+++ Entries provided
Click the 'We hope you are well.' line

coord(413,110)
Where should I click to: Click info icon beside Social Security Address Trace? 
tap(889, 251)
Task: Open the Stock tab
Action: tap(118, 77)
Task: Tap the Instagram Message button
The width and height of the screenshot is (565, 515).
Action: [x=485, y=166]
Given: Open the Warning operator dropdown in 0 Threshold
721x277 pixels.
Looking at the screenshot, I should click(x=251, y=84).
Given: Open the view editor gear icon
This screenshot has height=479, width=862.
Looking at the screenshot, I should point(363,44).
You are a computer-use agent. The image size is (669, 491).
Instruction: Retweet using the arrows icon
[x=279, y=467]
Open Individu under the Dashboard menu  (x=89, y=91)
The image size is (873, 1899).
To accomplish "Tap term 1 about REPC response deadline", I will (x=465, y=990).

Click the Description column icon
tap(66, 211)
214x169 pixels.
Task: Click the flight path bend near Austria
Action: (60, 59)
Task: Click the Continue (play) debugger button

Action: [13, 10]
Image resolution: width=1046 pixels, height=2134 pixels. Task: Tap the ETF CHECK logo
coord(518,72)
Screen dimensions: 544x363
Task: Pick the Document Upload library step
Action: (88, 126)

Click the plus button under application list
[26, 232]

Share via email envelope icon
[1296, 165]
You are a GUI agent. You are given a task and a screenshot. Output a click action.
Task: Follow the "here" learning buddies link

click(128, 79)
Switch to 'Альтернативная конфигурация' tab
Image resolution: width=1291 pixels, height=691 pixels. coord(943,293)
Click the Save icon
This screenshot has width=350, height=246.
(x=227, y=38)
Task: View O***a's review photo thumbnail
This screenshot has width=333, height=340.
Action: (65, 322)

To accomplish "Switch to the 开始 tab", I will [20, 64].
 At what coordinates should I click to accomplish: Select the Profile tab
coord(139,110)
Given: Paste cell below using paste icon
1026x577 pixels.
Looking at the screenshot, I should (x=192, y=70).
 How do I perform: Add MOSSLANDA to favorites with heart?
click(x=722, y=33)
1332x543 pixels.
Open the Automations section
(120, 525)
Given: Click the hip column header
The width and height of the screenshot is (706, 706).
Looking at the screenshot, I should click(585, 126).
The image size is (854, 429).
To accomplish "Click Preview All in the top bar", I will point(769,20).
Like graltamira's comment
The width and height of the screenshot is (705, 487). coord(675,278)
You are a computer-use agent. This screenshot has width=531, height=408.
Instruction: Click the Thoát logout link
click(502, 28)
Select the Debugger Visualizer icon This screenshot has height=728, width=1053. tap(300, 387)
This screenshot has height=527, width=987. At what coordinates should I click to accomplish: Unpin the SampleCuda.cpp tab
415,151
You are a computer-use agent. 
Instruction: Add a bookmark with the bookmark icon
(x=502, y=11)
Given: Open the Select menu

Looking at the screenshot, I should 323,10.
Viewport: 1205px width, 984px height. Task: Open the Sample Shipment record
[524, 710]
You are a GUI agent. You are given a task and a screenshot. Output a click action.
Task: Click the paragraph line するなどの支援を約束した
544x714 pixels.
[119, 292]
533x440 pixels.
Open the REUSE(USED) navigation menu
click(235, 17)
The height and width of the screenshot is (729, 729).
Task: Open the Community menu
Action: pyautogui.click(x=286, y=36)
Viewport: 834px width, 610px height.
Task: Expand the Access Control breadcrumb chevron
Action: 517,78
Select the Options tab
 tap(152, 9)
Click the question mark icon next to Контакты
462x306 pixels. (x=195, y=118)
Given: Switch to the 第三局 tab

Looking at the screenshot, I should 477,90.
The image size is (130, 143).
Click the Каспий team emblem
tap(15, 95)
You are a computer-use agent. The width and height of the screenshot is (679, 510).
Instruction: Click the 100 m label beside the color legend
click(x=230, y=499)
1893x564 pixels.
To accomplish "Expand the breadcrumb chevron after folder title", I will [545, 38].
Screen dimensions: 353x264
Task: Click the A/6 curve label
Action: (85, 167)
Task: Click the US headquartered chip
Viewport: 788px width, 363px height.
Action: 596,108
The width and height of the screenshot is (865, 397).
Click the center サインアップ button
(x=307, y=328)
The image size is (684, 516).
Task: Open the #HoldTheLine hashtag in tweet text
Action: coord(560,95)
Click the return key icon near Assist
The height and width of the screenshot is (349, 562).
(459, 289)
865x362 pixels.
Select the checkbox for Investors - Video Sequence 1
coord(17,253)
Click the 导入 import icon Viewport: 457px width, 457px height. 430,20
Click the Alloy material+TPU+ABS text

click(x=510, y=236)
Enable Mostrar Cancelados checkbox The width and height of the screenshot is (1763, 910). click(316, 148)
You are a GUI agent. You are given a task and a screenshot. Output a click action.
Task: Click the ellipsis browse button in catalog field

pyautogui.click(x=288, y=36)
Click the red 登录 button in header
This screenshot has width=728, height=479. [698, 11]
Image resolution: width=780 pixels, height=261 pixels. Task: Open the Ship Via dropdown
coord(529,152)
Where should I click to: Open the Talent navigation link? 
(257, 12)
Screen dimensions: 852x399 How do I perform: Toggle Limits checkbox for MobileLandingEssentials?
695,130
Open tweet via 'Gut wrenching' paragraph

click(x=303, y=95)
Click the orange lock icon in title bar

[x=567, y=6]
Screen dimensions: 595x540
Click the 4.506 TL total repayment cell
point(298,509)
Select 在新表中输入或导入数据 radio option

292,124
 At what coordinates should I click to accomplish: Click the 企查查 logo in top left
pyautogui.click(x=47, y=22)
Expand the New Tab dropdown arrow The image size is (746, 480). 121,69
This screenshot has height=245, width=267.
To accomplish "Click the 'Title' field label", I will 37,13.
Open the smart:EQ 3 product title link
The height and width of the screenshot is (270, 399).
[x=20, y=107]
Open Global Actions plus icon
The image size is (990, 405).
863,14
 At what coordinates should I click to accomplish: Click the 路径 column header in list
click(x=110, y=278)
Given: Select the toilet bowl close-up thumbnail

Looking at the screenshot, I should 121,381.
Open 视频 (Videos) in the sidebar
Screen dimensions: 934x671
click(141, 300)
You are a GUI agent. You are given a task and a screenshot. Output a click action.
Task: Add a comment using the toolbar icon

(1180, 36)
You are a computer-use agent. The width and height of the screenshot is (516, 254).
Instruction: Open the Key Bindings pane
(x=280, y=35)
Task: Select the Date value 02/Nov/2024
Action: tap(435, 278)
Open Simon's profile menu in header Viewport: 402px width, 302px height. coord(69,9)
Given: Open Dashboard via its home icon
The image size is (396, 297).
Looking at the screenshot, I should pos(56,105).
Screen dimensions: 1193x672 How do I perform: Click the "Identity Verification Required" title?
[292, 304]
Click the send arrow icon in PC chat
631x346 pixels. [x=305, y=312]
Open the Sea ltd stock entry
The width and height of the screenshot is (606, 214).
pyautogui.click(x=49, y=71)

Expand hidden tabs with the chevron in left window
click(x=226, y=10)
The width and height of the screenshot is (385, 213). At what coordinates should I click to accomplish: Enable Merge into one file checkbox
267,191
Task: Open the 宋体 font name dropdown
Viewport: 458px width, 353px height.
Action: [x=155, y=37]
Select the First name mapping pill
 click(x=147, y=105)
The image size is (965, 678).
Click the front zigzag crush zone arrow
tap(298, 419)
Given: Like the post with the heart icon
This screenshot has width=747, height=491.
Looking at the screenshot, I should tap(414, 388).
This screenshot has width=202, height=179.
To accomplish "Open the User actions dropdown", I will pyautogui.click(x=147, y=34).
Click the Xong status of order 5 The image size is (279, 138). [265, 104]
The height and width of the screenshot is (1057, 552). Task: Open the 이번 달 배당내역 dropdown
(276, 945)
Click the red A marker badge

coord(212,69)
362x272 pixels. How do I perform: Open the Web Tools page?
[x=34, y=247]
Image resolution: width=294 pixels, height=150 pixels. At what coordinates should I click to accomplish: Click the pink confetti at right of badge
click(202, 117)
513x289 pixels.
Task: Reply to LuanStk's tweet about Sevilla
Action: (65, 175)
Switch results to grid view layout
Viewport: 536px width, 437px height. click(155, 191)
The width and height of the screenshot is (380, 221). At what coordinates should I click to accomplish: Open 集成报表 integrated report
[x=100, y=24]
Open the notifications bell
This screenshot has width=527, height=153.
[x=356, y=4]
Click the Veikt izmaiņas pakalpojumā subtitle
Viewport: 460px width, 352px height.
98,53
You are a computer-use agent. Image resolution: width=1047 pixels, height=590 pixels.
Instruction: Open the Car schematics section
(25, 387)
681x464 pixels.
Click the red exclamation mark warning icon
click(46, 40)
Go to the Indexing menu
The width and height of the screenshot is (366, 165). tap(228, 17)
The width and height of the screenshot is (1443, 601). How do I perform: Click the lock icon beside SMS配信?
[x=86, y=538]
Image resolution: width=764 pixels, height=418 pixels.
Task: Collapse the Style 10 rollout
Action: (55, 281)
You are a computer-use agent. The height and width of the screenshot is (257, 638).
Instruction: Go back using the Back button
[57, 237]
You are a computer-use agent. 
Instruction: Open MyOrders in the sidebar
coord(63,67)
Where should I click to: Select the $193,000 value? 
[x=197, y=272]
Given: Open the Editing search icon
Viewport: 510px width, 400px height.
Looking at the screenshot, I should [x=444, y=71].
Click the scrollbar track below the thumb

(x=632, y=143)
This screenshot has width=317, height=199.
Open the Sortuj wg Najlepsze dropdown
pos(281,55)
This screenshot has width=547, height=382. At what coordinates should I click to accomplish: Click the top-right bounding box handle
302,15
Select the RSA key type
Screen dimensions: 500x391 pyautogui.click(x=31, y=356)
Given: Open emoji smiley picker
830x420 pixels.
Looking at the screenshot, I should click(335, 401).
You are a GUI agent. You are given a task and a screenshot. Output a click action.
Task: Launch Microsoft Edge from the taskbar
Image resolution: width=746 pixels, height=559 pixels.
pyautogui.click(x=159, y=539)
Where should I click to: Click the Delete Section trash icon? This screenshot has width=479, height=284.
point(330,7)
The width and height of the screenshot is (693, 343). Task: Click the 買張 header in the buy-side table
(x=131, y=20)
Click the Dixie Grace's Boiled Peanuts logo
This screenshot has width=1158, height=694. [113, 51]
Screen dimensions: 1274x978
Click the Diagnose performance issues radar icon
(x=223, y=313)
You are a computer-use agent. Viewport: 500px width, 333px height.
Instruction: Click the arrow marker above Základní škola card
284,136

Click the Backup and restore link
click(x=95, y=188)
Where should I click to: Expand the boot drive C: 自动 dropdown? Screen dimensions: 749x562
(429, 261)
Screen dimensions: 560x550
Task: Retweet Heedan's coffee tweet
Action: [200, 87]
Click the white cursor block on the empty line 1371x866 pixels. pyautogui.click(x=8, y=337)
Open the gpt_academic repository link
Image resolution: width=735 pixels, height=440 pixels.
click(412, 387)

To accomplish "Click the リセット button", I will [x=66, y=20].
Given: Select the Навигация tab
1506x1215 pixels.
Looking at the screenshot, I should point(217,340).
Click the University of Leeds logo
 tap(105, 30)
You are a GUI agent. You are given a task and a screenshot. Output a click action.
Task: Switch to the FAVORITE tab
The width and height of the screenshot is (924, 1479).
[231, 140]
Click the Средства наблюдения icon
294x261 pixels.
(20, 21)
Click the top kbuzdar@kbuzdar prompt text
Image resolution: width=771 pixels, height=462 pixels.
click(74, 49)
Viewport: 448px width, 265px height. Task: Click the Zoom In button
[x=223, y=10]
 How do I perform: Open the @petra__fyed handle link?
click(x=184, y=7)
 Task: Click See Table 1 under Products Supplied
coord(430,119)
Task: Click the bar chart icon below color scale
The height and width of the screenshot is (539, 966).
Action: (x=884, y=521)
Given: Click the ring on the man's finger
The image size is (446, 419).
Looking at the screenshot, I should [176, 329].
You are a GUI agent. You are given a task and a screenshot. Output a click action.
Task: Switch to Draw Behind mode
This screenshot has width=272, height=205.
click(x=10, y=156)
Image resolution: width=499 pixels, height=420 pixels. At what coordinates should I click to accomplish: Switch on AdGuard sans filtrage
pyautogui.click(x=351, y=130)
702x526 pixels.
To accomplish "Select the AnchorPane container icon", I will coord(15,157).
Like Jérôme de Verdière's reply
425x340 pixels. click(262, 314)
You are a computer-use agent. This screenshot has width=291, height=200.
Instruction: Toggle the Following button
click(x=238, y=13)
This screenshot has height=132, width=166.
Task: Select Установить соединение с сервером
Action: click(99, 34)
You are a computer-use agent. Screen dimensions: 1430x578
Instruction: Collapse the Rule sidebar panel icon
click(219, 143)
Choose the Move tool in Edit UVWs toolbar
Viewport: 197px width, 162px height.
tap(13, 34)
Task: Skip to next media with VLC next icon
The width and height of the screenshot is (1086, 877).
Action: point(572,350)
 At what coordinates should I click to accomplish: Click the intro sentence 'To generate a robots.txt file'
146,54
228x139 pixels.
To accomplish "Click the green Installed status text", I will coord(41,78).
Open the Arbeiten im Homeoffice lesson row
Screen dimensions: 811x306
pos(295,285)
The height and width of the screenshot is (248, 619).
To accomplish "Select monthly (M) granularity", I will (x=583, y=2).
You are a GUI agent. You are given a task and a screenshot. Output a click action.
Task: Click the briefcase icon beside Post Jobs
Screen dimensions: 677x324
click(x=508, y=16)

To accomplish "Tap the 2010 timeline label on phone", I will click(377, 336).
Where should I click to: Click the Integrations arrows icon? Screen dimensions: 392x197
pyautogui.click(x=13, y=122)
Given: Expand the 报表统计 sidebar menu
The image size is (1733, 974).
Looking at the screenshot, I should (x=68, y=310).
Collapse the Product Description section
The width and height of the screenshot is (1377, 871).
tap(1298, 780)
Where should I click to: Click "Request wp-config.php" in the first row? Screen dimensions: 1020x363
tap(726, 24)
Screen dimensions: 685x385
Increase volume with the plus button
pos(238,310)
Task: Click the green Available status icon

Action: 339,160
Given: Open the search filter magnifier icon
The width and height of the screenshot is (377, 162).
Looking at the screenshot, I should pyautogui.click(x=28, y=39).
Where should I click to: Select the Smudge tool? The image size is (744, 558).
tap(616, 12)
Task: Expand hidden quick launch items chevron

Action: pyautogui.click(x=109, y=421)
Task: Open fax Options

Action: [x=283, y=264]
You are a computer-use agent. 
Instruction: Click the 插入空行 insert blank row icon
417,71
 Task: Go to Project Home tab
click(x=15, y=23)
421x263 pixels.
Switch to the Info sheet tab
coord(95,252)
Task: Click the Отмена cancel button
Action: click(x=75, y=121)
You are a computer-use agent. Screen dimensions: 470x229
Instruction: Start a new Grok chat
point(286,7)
++++++
Retype word for word everything in the listing above from the line that holds "The height and width of the screenshot is (539, 966)." down to the line that holds "The height and width of the screenshot is (248, 619).". Keep both end lines and leave out the rest.

The height and width of the screenshot is (539, 966).
Action: (x=884, y=521)
Given: Click the ring on the man's finger
The image size is (446, 419).
Looking at the screenshot, I should [176, 329].
You are a GUI agent. You are given a task and a screenshot. Output a click action.
Task: Switch to Draw Behind mode
This screenshot has width=272, height=205.
click(x=10, y=156)
Image resolution: width=499 pixels, height=420 pixels. At what coordinates should I click to accomplish: Switch on AdGuard sans filtrage
pyautogui.click(x=351, y=130)
702x526 pixels.
To accomplish "Select the AnchorPane container icon", I will coord(15,157).
Like Jérôme de Verdière's reply
425x340 pixels. click(262, 314)
You are a computer-use agent. This screenshot has width=291, height=200.
Instruction: Toggle the Following button
click(x=238, y=13)
This screenshot has height=132, width=166.
Task: Select Установить соединение с сервером
Action: click(99, 34)
You are a computer-use agent. Screen dimensions: 1430x578
Instruction: Collapse the Rule sidebar panel icon
click(219, 143)
Choose the Move tool in Edit UVWs toolbar
Viewport: 197px width, 162px height.
tap(13, 34)
Task: Skip to next media with VLC next icon
The width and height of the screenshot is (1086, 877).
Action: point(572,350)
 At what coordinates should I click to accomplish: Click the intro sentence 'To generate a robots.txt file'
146,54
228x139 pixels.
To accomplish "Click the green Installed status text", I will coord(41,78).
Open the Arbeiten im Homeoffice lesson row
Screen dimensions: 811x306
pos(295,285)
The height and width of the screenshot is (248, 619).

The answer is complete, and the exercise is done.